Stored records
##########

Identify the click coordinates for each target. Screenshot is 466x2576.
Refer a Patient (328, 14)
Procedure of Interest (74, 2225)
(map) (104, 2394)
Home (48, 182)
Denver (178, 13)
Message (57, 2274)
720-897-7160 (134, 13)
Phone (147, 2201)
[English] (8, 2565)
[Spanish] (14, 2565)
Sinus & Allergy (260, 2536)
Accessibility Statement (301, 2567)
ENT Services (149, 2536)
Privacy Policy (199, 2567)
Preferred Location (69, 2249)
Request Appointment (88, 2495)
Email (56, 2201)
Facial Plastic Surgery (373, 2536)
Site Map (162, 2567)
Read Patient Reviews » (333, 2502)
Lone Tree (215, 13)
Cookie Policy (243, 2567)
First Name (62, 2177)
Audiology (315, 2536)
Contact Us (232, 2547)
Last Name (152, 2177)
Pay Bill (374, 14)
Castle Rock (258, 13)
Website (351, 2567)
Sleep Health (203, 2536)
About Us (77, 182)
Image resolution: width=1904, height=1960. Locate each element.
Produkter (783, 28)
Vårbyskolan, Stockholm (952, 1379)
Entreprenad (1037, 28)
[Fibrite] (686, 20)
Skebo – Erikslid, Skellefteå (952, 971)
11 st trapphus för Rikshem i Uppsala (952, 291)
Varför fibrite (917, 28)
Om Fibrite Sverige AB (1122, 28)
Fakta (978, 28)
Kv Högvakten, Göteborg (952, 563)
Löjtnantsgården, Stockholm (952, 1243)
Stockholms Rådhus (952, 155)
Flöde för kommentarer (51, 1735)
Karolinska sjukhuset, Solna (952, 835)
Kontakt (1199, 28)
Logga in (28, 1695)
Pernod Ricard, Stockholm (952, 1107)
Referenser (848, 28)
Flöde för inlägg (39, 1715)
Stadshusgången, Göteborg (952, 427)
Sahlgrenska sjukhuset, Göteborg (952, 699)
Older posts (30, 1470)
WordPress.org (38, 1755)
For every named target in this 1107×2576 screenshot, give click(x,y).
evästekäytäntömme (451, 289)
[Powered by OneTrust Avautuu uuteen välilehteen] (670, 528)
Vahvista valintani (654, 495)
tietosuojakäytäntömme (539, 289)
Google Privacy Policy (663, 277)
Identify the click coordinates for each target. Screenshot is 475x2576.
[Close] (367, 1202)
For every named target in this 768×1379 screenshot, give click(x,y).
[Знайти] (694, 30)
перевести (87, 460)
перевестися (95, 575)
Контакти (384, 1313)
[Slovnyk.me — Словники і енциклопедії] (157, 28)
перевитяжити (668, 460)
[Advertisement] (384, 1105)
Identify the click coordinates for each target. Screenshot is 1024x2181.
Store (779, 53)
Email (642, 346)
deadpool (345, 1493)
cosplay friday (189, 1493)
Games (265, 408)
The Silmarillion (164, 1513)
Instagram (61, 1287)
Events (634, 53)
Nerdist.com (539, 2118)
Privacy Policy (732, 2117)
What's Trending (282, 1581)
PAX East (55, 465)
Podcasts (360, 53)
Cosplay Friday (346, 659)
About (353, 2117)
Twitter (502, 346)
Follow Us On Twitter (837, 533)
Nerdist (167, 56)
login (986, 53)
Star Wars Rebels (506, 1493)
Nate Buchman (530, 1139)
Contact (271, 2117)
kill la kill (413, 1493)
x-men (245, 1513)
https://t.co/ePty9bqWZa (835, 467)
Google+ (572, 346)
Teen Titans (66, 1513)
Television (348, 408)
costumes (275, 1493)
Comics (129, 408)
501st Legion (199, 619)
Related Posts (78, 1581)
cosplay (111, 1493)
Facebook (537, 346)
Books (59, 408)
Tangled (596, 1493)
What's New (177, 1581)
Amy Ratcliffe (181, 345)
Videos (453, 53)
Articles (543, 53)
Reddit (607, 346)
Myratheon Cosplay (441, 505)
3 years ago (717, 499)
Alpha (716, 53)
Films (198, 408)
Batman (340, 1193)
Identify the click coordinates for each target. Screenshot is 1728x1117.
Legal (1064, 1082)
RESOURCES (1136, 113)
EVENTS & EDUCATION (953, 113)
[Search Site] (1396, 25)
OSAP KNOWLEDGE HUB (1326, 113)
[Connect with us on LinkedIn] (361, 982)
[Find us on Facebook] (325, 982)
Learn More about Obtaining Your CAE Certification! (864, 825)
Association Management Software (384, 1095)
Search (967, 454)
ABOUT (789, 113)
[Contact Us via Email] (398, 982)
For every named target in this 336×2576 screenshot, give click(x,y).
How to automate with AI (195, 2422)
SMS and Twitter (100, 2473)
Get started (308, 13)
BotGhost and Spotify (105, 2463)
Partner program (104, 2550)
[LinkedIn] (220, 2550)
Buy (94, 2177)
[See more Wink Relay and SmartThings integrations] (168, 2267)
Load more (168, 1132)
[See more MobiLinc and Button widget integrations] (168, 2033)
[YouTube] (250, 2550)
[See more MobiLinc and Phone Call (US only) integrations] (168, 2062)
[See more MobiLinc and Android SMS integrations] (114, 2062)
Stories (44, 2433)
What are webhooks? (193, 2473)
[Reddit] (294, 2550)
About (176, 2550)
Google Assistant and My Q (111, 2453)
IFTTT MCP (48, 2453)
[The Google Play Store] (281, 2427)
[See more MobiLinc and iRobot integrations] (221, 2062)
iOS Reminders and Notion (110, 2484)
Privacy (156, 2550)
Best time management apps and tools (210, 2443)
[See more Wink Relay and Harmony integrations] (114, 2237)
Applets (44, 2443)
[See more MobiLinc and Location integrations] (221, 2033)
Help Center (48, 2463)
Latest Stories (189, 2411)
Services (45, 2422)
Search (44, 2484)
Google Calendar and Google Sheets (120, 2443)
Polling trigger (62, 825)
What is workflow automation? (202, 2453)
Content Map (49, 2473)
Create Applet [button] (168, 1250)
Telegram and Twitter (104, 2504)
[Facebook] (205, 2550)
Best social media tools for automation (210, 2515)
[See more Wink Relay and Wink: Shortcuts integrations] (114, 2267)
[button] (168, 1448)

##########

■ Task brief
Exactly as they stand, repeat all the records.

■ Reply
Identify the click coordinates for each target. Screenshot is 466x2576.
Refer a Patient (328, 14)
Procedure of Interest (74, 2225)
(map) (104, 2394)
Home (48, 182)
Denver (178, 13)
Message (57, 2274)
720-897-7160 (134, 13)
Phone (147, 2201)
[English] (8, 2565)
[Spanish] (14, 2565)
Sinus & Allergy (260, 2536)
Accessibility Statement (301, 2567)
ENT Services (149, 2536)
Privacy Policy (199, 2567)
Preferred Location (69, 2249)
Request Appointment (88, 2495)
Email (56, 2201)
Facial Plastic Surgery (373, 2536)
Site Map (162, 2567)
Read Patient Reviews » (333, 2502)
Lone Tree (215, 13)
Cookie Policy (243, 2567)
First Name (62, 2177)
Audiology (315, 2536)
Contact Us (232, 2547)
Last Name (152, 2177)
Pay Bill (374, 14)
Castle Rock (258, 13)
Website (351, 2567)
Sleep Health (203, 2536)
About Us (77, 182)
Image resolution: width=1904, height=1960. Locate each element.
Produkter (783, 28)
Vårbyskolan, Stockholm (952, 1379)
Entreprenad (1037, 28)
[Fibrite] (686, 20)
Skebo – Erikslid, Skellefteå (952, 971)
11 st trapphus för Rikshem i Uppsala (952, 291)
Varför fibrite (917, 28)
Om Fibrite Sverige AB (1122, 28)
Fakta (978, 28)
Kv Högvakten, Göteborg (952, 563)
Löjtnantsgården, Stockholm (952, 1243)
Stockholms Rådhus (952, 155)
Flöde för kommentarer (51, 1735)
Karolinska sjukhuset, Solna (952, 835)
Kontakt (1199, 28)
Logga in (28, 1695)
Pernod Ricard, Stockholm (952, 1107)
Referenser (848, 28)
Flöde för inlägg (39, 1715)
Stadshusgången, Göteborg (952, 427)
Sahlgrenska sjukhuset, Göteborg (952, 699)
Older posts (30, 1470)
WordPress.org (38, 1755)
For every named target in this 1107×2576 screenshot, give click(x,y).
evästekäytäntömme (451, 289)
[Powered by OneTrust Avautuu uuteen välilehteen] (670, 528)
Vahvista valintani (654, 495)
tietosuojakäytäntömme (539, 289)
Google Privacy Policy (663, 277)
Identify the click coordinates for each target. Screenshot is 475x2576.
[Close] (367, 1202)
For every named target in this 768×1379 screenshot, give click(x,y).
[Знайти] (694, 30)
перевести (87, 460)
перевестися (95, 575)
Контакти (384, 1313)
[Slovnyk.me — Словники і енциклопедії] (157, 28)
перевитяжити (668, 460)
[Advertisement] (384, 1105)
Identify the click coordinates for each target. Screenshot is 1024x2181.
Store (779, 53)
Email (642, 346)
deadpool (345, 1493)
cosplay friday (189, 1493)
Games (265, 408)
The Silmarillion (164, 1513)
Instagram (61, 1287)
Events (634, 53)
Nerdist.com (539, 2118)
Privacy Policy (732, 2117)
What's Trending (282, 1581)
PAX East (55, 465)
Podcasts (360, 53)
Cosplay Friday (346, 659)
About (353, 2117)
Twitter (502, 346)
Follow Us On Twitter (837, 533)
Nerdist (167, 56)
login (986, 53)
Star Wars Rebels (506, 1493)
Nate Buchman (530, 1139)
Contact (271, 2117)
kill la kill (413, 1493)
x-men (245, 1513)
https://t.co/ePty9bqWZa (835, 467)
Google+ (572, 346)
Teen Titans (66, 1513)
Television (348, 408)
costumes (275, 1493)
Comics (129, 408)
501st Legion (199, 619)
Related Posts (78, 1581)
cosplay (111, 1493)
Facebook (537, 346)
Books (59, 408)
Tangled (596, 1493)
What's New (177, 1581)
Amy Ratcliffe (181, 345)
Videos (453, 53)
Articles (543, 53)
Reddit (607, 346)
Myratheon Cosplay (441, 505)
3 years ago (717, 499)
Alpha (716, 53)
Films (198, 408)
Batman (340, 1193)
Identify the click coordinates for each target. Screenshot is 1728x1117.
Legal (1064, 1082)
RESOURCES (1136, 113)
EVENTS & EDUCATION (953, 113)
[Search Site] (1396, 25)
OSAP KNOWLEDGE HUB (1326, 113)
[Connect with us on LinkedIn] (361, 982)
[Find us on Facebook] (325, 982)
Learn More about Obtaining Your CAE Certification! (864, 825)
Association Management Software (384, 1095)
Search (967, 454)
ABOUT (789, 113)
[Contact Us via Email] (398, 982)
For every named target in this 336×2576 screenshot, give click(x,y).
How to automate with AI (195, 2422)
SMS and Twitter (100, 2473)
Get started (308, 13)
BotGhost and Spotify (105, 2463)
Partner program (104, 2550)
[LinkedIn] (220, 2550)
Buy (94, 2177)
[See more Wink Relay and SmartThings integrations] (168, 2267)
Load more (168, 1132)
[See more MobiLinc and Button widget integrations] (168, 2033)
[YouTube] (250, 2550)
[See more MobiLinc and Phone Call (US only) integrations] (168, 2062)
[See more MobiLinc and Android SMS integrations] (114, 2062)
Stories (44, 2433)
What are webhooks? (193, 2473)
[Reddit] (294, 2550)
About (176, 2550)
Google Assistant and My Q (111, 2453)
IFTTT MCP (48, 2453)
[The Google Play Store] (281, 2427)
[See more MobiLinc and iRobot integrations] (221, 2062)
iOS Reminders and Notion (110, 2484)
Privacy (156, 2550)
Best time management apps and tools (210, 2443)
[See more Wink Relay and Harmony integrations] (114, 2237)
Applets (44, 2443)
[See more MobiLinc and Location integrations] (221, 2033)
Help Center (48, 2463)
Latest Stories (189, 2411)
Services (45, 2422)
Search (44, 2484)
Google Calendar and Google Sheets (120, 2443)
Polling trigger (62, 825)
What is workflow automation? (202, 2453)
Content Map (49, 2473)
Create Applet [button] (168, 1250)
Telegram and Twitter (104, 2504)
[Facebook] (205, 2550)
Best social media tools for automation (210, 2515)
[See more Wink Relay and Wink: Shortcuts integrations] (114, 2267)
[button] (168, 1448)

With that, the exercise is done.